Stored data
*** Block opens ***
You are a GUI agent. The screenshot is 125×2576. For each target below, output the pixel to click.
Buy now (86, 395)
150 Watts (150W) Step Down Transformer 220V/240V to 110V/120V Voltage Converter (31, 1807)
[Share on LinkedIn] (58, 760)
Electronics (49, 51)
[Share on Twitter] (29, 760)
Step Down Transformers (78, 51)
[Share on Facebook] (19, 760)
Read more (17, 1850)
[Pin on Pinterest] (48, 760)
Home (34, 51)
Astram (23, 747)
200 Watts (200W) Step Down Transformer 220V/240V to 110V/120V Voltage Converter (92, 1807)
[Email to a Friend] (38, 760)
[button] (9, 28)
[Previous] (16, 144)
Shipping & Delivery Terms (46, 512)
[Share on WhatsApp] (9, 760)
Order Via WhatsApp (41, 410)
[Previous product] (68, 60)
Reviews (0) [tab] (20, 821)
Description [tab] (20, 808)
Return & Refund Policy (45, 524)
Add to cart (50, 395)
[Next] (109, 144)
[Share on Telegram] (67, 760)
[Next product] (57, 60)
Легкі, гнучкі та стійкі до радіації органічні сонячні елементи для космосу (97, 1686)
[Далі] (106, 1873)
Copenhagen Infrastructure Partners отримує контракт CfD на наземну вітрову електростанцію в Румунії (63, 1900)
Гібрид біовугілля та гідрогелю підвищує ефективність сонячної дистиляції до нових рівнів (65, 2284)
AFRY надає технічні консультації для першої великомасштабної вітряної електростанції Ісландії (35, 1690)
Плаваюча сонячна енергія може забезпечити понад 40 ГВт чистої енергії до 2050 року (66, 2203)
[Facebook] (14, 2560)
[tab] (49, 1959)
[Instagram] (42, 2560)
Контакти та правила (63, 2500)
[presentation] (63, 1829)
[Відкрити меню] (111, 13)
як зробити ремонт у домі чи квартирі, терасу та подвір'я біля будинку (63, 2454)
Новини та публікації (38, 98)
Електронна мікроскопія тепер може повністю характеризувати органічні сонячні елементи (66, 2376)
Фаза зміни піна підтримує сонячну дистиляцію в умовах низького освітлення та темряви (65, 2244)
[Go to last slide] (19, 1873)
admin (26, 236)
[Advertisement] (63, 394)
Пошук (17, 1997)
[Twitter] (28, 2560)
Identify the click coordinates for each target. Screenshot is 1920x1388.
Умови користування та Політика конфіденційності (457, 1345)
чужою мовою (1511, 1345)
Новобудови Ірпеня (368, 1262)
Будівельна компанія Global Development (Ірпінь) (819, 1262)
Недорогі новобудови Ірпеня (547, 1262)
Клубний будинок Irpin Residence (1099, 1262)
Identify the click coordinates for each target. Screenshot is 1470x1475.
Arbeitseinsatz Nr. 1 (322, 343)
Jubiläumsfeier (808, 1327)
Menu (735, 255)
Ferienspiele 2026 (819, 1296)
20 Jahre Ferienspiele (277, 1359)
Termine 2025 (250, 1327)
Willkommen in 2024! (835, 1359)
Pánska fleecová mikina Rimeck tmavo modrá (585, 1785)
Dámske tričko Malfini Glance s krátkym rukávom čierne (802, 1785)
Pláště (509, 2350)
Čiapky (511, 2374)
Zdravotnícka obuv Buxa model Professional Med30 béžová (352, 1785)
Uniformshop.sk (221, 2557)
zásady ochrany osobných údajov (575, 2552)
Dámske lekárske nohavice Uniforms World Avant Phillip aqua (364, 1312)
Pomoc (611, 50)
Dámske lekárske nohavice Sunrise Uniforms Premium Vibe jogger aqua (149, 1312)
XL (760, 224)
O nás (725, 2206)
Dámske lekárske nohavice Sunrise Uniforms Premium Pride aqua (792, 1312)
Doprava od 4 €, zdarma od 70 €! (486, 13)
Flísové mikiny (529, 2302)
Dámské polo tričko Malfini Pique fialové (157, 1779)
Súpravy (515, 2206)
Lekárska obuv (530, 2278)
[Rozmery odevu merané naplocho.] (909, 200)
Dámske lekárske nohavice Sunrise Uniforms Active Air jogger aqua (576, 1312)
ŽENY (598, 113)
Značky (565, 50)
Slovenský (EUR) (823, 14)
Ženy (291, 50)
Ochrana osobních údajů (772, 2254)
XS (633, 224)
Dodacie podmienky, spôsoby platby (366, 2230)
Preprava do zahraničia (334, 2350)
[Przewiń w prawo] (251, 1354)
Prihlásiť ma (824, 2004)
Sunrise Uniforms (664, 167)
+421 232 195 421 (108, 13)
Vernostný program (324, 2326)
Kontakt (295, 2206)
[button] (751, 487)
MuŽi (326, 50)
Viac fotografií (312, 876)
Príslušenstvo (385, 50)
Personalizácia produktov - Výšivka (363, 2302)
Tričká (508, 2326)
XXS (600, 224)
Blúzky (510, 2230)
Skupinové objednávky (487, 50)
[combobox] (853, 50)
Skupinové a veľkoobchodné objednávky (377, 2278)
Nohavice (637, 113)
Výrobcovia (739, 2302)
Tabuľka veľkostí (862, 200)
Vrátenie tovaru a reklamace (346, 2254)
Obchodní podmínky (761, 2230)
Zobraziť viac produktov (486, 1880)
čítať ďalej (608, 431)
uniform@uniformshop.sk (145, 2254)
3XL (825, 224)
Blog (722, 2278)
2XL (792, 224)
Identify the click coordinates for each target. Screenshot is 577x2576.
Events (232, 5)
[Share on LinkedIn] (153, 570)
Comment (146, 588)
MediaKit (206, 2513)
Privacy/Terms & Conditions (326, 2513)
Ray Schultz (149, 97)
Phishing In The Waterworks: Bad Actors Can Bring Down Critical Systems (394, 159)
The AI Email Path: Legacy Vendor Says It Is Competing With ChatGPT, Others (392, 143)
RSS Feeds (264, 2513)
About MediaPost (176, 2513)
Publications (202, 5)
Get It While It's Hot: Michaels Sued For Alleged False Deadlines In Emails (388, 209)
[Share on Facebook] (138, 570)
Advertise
*** Block closes ***
Your assignment: An exact copy of every entry is what's needed, so retype them all.

Response area:
You are a GUI agent. The screenshot is 125×2576. For each target below, output the pixel to click.
Buy now (86, 395)
150 Watts (150W) Step Down Transformer 220V/240V to 110V/120V Voltage Converter (31, 1807)
[Share on LinkedIn] (58, 760)
Electronics (49, 51)
[Share on Twitter] (29, 760)
Step Down Transformers (78, 51)
[Share on Facebook] (19, 760)
Read more (17, 1850)
[Pin on Pinterest] (48, 760)
Home (34, 51)
Astram (23, 747)
200 Watts (200W) Step Down Transformer 220V/240V to 110V/120V Voltage Converter (92, 1807)
[Email to a Friend] (38, 760)
[button] (9, 28)
[Previous] (16, 144)
Shipping & Delivery Terms (46, 512)
[Share on WhatsApp] (9, 760)
Order Via WhatsApp (41, 410)
[Previous product] (68, 60)
Reviews (0) [tab] (20, 821)
Description [tab] (20, 808)
Return & Refund Policy (45, 524)
Add to cart (50, 395)
[Next] (109, 144)
[Share on Telegram] (67, 760)
[Next product] (57, 60)
Легкі, гнучкі та стійкі до радіації органічні сонячні елементи для космосу (97, 1686)
[Далі] (106, 1873)
Copenhagen Infrastructure Partners отримує контракт CfD на наземну вітрову електростанцію в Румунії (63, 1900)
Гібрид біовугілля та гідрогелю підвищує ефективність сонячної дистиляції до нових рівнів (65, 2284)
AFRY надає технічні консультації для першої великомасштабної вітряної електростанції Ісландії (35, 1690)
Плаваюча сонячна енергія може забезпечити понад 40 ГВт чистої енергії до 2050 року (66, 2203)
[Facebook] (14, 2560)
[tab] (49, 1959)
[Instagram] (42, 2560)
Контакти та правила (63, 2500)
[presentation] (63, 1829)
[Відкрити меню] (111, 13)
як зробити ремонт у домі чи квартирі, терасу та подвір'я біля будинку (63, 2454)
Новини та публікації (38, 98)
Електронна мікроскопія тепер може повністю характеризувати органічні сонячні елементи (66, 2376)
Фаза зміни піна підтримує сонячну дистиляцію в умовах низького освітлення та темряви (65, 2244)
[Go to last slide] (19, 1873)
admin (26, 236)
[Advertisement] (63, 394)
Пошук (17, 1997)
[Twitter] (28, 2560)
Identify the click coordinates for each target. Screenshot is 1920x1388.
Умови користування та Політика конфіденційності (457, 1345)
чужою мовою (1511, 1345)
Новобудови Ірпеня (368, 1262)
Будівельна компанія Global Development (Ірпінь) (819, 1262)
Недорогі новобудови Ірпеня (547, 1262)
Клубний будинок Irpin Residence (1099, 1262)
Identify the click coordinates for each target. Screenshot is 1470x1475.
Arbeitseinsatz Nr. 1 (322, 343)
Jubiläumsfeier (808, 1327)
Menu (735, 255)
Ferienspiele 2026 (819, 1296)
20 Jahre Ferienspiele (277, 1359)
Termine 2025 (250, 1327)
Willkommen in 2024! (835, 1359)
Pánska fleecová mikina Rimeck tmavo modrá (585, 1785)
Dámske tričko Malfini Glance s krátkym rukávom čierne (802, 1785)
Pláště (509, 2350)
Čiapky (511, 2374)
Zdravotnícka obuv Buxa model Professional Med30 béžová (352, 1785)
Uniformshop.sk (221, 2557)
zásady ochrany osobných údajov (575, 2552)
Dámske lekárske nohavice Uniforms World Avant Phillip aqua (364, 1312)
Pomoc (611, 50)
Dámske lekárske nohavice Sunrise Uniforms Premium Vibe jogger aqua (149, 1312)
XL (760, 224)
O nás (725, 2206)
Dámske lekárske nohavice Sunrise Uniforms Premium Pride aqua (792, 1312)
Doprava od 4 €, zdarma od 70 €! (486, 13)
Flísové mikiny (529, 2302)
Dámské polo tričko Malfini Pique fialové (157, 1779)
Súpravy (515, 2206)
Lekárska obuv (530, 2278)
[Rozmery odevu merané naplocho.] (909, 200)
Dámske lekárske nohavice Sunrise Uniforms Active Air jogger aqua (576, 1312)
ŽENY (598, 113)
Značky (565, 50)
Slovenský (EUR) (823, 14)
Ženy (291, 50)
Ochrana osobních údajů (772, 2254)
XS (633, 224)
Dodacie podmienky, spôsoby platby (366, 2230)
Preprava do zahraničia (334, 2350)
[Przewiń w prawo] (251, 1354)
Prihlásiť ma (824, 2004)
Sunrise Uniforms (664, 167)
+421 232 195 421 (108, 13)
Vernostný program (324, 2326)
Kontakt (295, 2206)
[button] (751, 487)
MuŽi (326, 50)
Viac fotografií (312, 876)
Príslušenstvo (385, 50)
Personalizácia produktov - Výšivka (363, 2302)
Tričká (508, 2326)
XXS (600, 224)
Blúzky (510, 2230)
Skupinové objednávky (487, 50)
[combobox] (853, 50)
Skupinové a veľkoobchodné objednávky (377, 2278)
Nohavice (637, 113)
Výrobcovia (739, 2302)
Tabuľka veľkostí (862, 200)
Vrátenie tovaru a reklamace (346, 2254)
Obchodní podmínky (761, 2230)
Zobraziť viac produktov (486, 1880)
čítať ďalej (608, 431)
uniform@uniformshop.sk (145, 2254)
3XL (825, 224)
Blog (722, 2278)
2XL (792, 224)
Identify the click coordinates for each target. Screenshot is 577x2576.
Events (232, 5)
[Share on LinkedIn] (153, 570)
Comment (146, 588)
MediaKit (206, 2513)
Privacy/Terms & Conditions (326, 2513)
Ray Schultz (149, 97)
Phishing In The Waterworks: Bad Actors Can Bring Down Critical Systems (394, 159)
The AI Email Path: Legacy Vendor Says It Is Competing With ChatGPT, Others (392, 143)
RSS Feeds (264, 2513)
About MediaPost (176, 2513)
Publications (202, 5)
Get It While It's Hot: Michaels Sued For Alleged False Deadlines In Emails (388, 209)
[Share on Facebook] (138, 570)
Advertise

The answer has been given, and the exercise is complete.